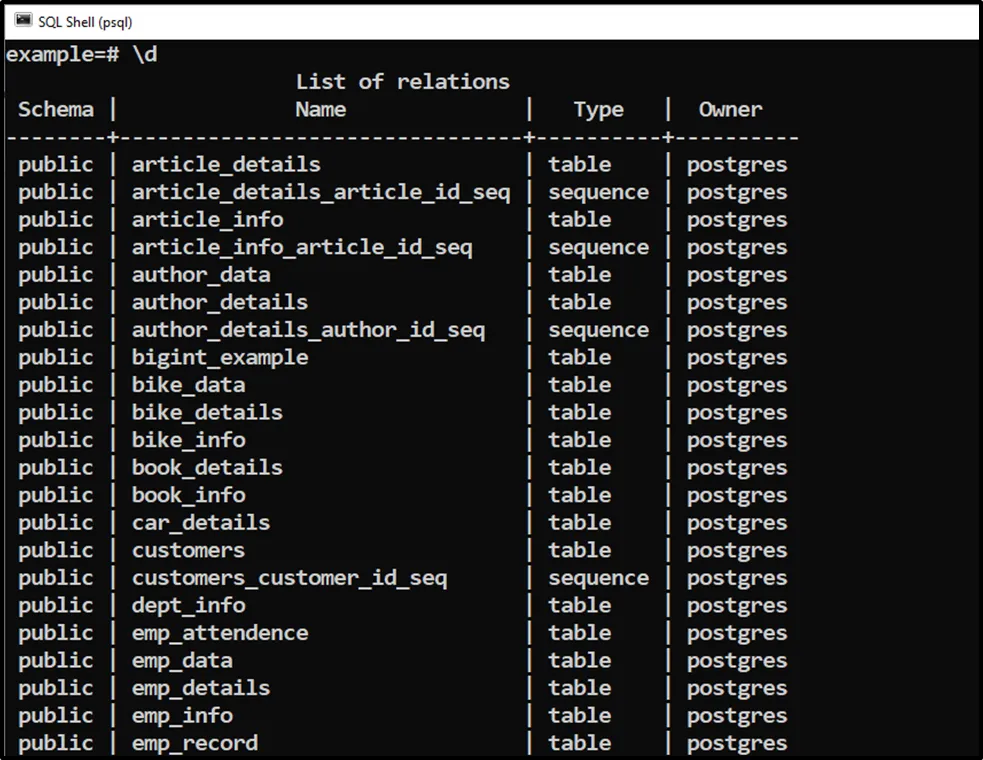
Task: Click the SQL Shell (psql) title text
Action: (x=85, y=21)
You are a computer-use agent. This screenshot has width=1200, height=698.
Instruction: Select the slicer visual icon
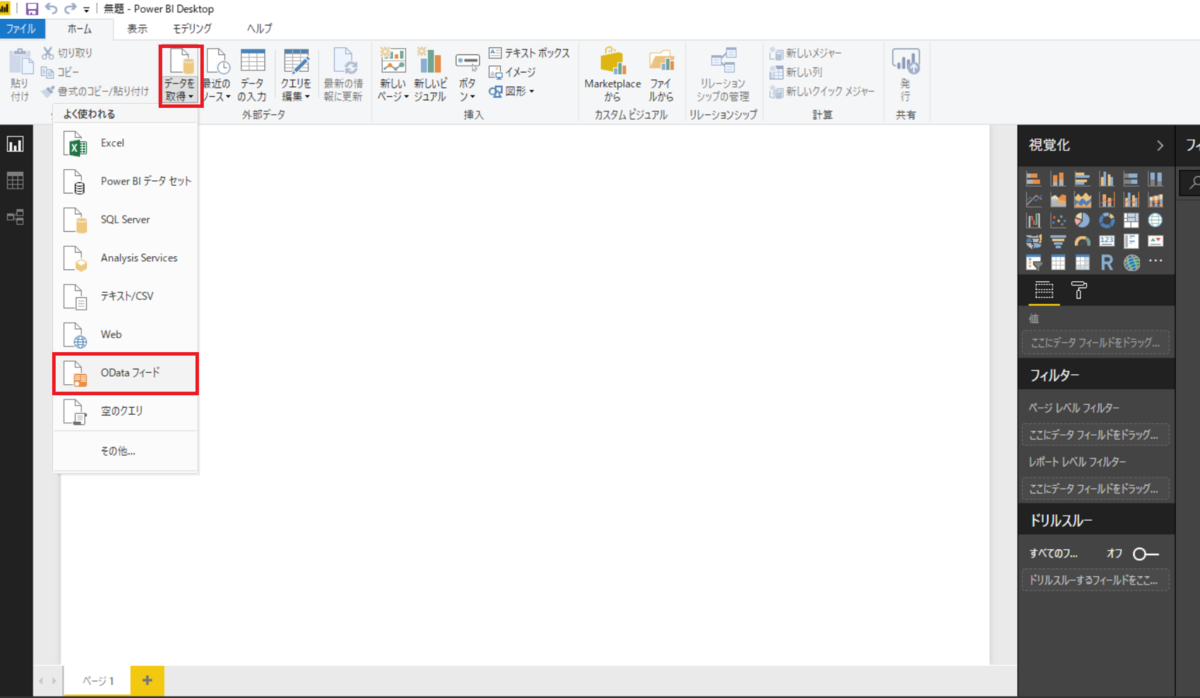click(x=1034, y=262)
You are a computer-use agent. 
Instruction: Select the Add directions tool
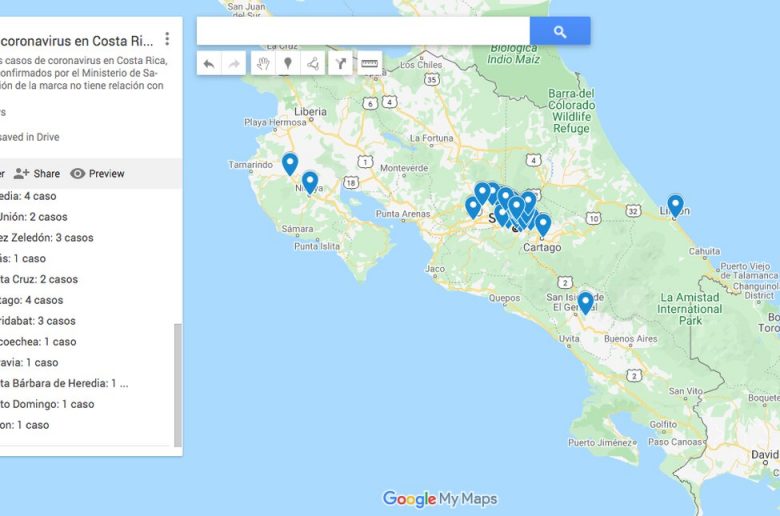[341, 64]
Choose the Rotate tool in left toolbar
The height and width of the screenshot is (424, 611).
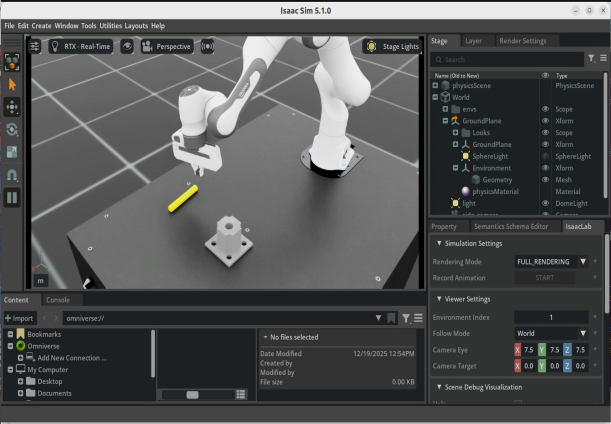pos(13,129)
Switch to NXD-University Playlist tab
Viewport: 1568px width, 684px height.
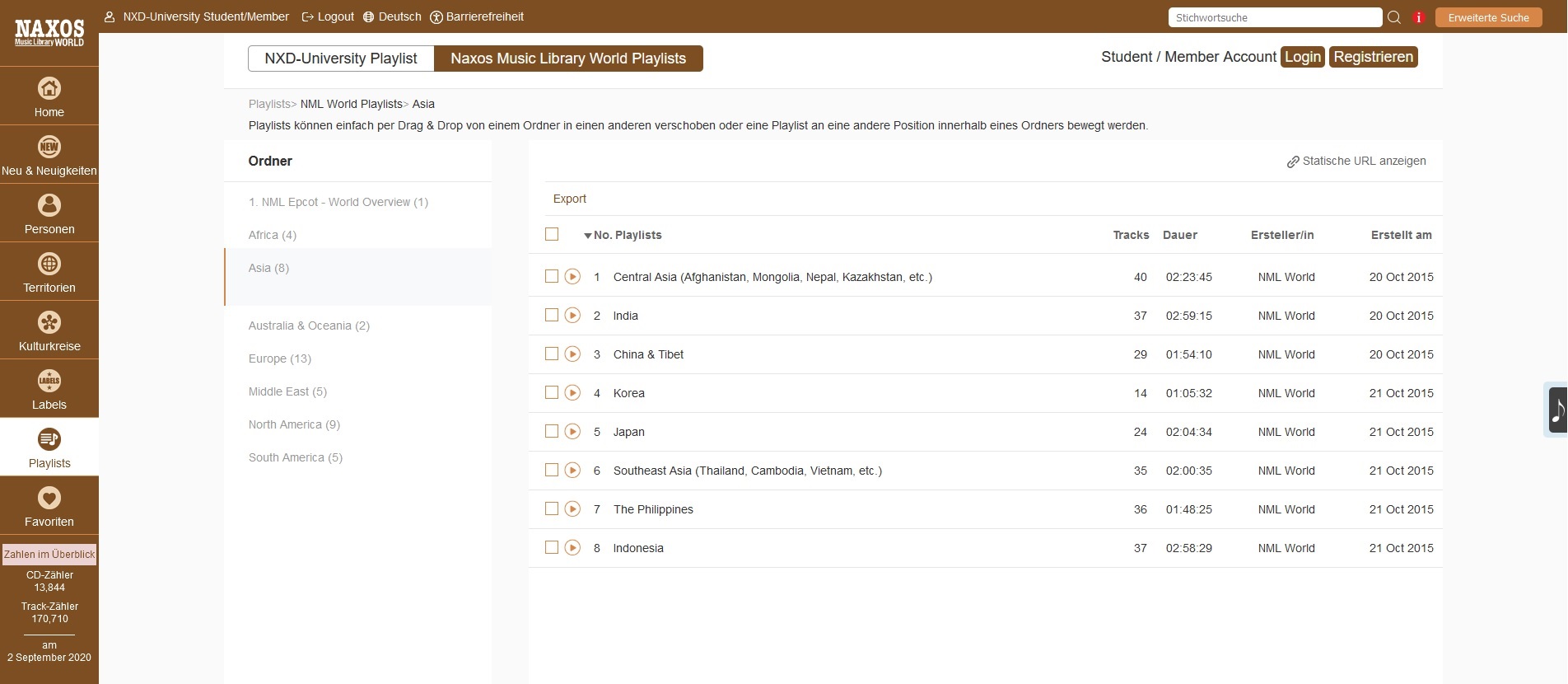click(341, 59)
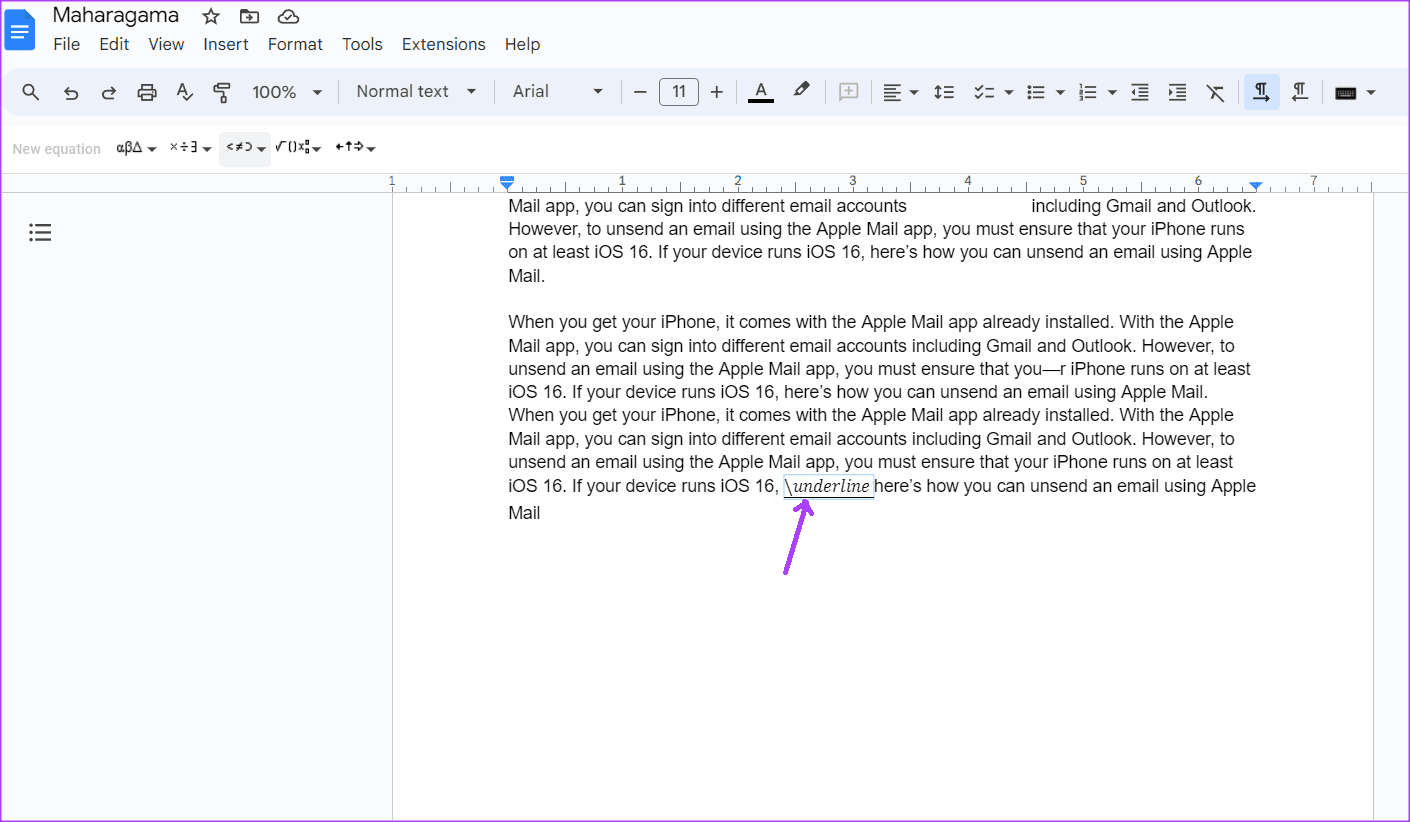This screenshot has height=822, width=1410.
Task: Insert the square root equation symbol
Action: point(295,148)
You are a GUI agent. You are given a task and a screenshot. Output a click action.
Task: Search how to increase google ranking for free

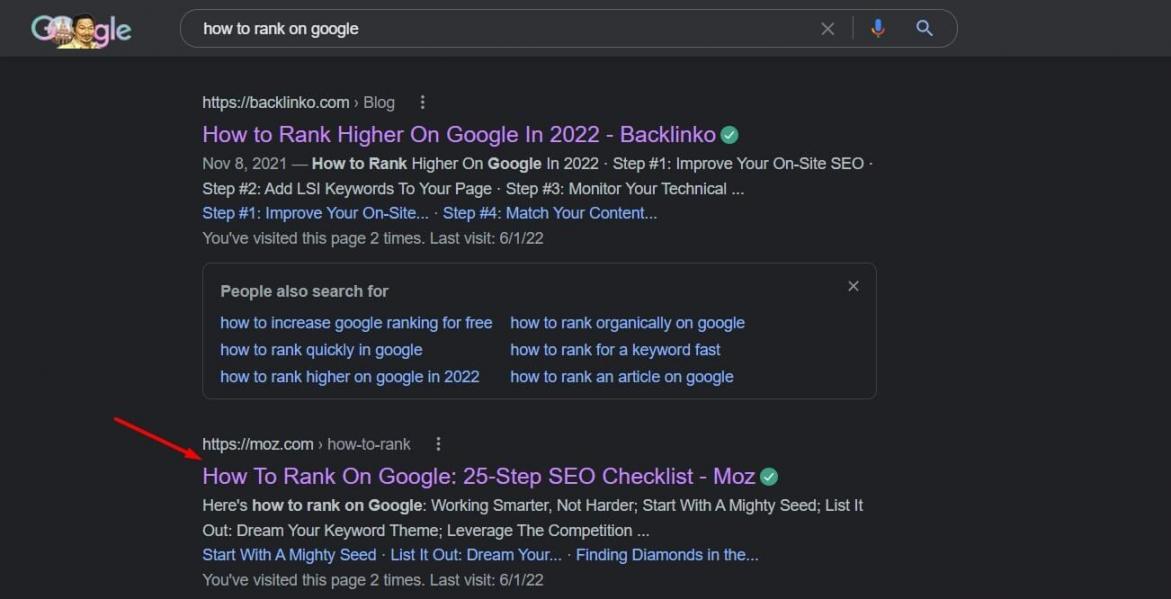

§ §

Exactly the lines from the one containing "Instruction: Select the Add directions tool" to the end of the records above, both end lines included, are to be printed, and no pictures with them.

Instruction: Select the Add directions tool
[341, 64]
Choose the Rotate tool in left toolbar
The height and width of the screenshot is (424, 611).
pos(13,129)
Switch to NXD-University Playlist tab
Viewport: 1568px width, 684px height.
click(341, 59)
This screenshot has height=822, width=1410.
Task: Insert the square root equation symbol
Action: point(295,148)
You are a GUI agent. You are given a task and a screenshot. Output a click action.
Task: Search how to increase google ranking for free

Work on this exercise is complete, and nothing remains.